With me so far? Great!

Now for the available fields. This lists the standard elements and allows you to select the EA properties you wish assign from your import file.

Typically my ‘selected fields’ look this (in order):

  • Name
  • Alias
  • Type
  • Notes

optionally include other items such as

  • Phase
  • Priority

The order of which these are sorted is imported because this will exactly match the columns in your import spreadsheet.

So if you’re following along with my example, I had the following columns in my import file:

  • Requirement number
  • Requirement definition
  • Priority
  • Owner

So what we are doing here is a mapping from import file -> EA property.

So let’s return to our specification fields and run through each:

Name - for this I normally truncate the definition at a certain length and use that as the name, but you can write an appropriate name if you feel the need – not plausible for long lists of requirements (100+).

Tip – Use the following excel formula to truncate to 60 characters and copy and paste down the column: =LEFT(B2,60) replacing B2 with the requirement definition.
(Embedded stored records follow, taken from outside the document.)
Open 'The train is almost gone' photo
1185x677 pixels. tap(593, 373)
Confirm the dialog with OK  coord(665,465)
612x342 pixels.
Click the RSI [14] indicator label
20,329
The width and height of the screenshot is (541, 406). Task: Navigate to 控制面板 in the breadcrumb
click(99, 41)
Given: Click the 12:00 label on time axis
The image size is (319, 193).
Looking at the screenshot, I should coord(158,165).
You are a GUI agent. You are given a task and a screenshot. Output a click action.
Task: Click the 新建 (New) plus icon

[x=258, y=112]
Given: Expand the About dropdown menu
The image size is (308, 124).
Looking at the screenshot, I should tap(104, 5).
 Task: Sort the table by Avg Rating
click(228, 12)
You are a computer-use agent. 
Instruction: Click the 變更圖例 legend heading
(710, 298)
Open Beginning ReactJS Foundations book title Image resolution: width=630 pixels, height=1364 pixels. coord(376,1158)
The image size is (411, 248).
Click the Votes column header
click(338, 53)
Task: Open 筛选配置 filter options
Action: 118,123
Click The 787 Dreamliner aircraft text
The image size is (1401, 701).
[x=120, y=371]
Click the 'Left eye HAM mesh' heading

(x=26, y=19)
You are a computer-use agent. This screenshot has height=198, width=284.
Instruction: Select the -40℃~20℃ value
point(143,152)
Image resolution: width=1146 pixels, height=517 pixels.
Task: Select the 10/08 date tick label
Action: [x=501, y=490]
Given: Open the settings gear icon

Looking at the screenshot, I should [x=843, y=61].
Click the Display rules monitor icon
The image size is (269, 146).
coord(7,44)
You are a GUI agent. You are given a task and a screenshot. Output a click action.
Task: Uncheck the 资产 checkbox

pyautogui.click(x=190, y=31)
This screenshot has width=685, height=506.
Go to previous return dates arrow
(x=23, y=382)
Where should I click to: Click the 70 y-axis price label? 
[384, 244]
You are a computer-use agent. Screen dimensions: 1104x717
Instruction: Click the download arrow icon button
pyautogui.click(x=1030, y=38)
It is also important to then copy and paste the VALUES only over top so we don’t end up importing the formula into EA!

Alias - I use the requirement number for this, so switch this around so requirement #s are displayed in the 2nd column.

Type – this is the column EA will use to determine the type of element to create, so in our case they will all be requirement. copy and paste this down the column to every requirement row has the word ‘requirement’.

Notes - This is the key column which will contain the body of your requirements. You have some formatting issues if you had rich text from a word document, but its worth the time to clean this up at some point, although arguably easier to do this within EA.

The other columns for here are optional and you can pick and choose appropriate EA properties to map your other data too – do this at your discretion based on project needs.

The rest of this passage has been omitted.